■ REQUIRED ACTION
With pictures left out, set down exactly the lines that begin at the one containing "The height and" and end with the last line of the entries below.

—————

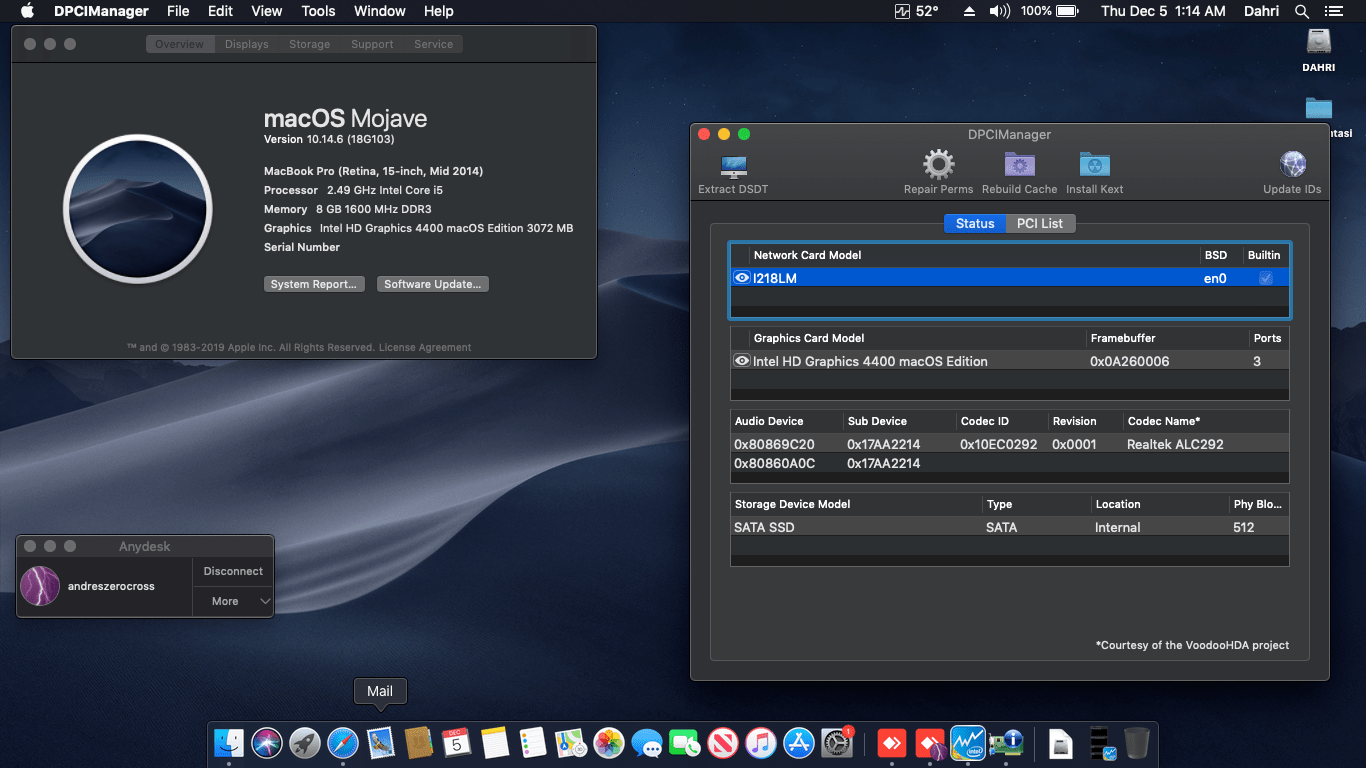This screenshot has width=1366, height=768.
Task: Toggle the Intel HD Graphics 4400 eye icon
Action: pos(741,361)
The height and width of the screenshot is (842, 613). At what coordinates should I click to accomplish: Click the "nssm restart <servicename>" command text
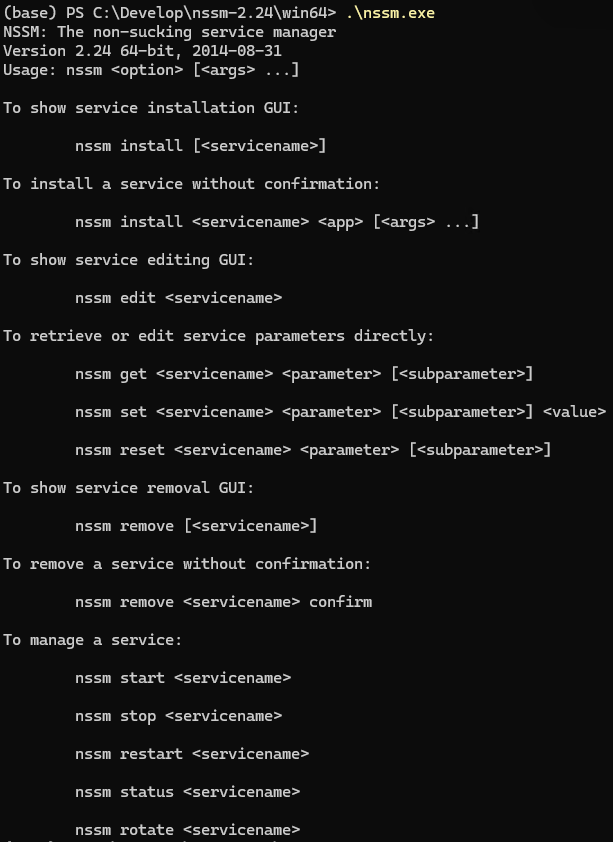(x=192, y=754)
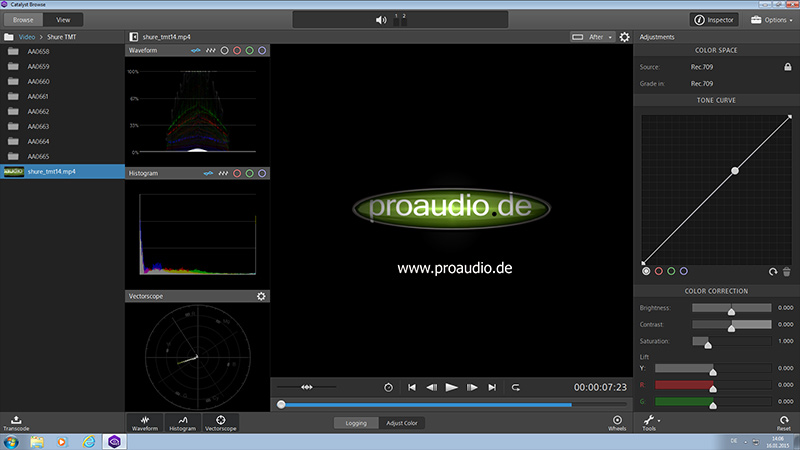This screenshot has width=800, height=450.
Task: Delete tone curve point with trash icon
Action: (787, 271)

—————

■ ANSWER TO THE EXERCISE
The height and width of the screenshot is (842, 613). At what coordinates should I click to accomplish: Click the "nssm restart <servicename>" command text
(x=192, y=754)
This screenshot has width=800, height=450.
Task: Delete tone curve point with trash icon
Action: (787, 271)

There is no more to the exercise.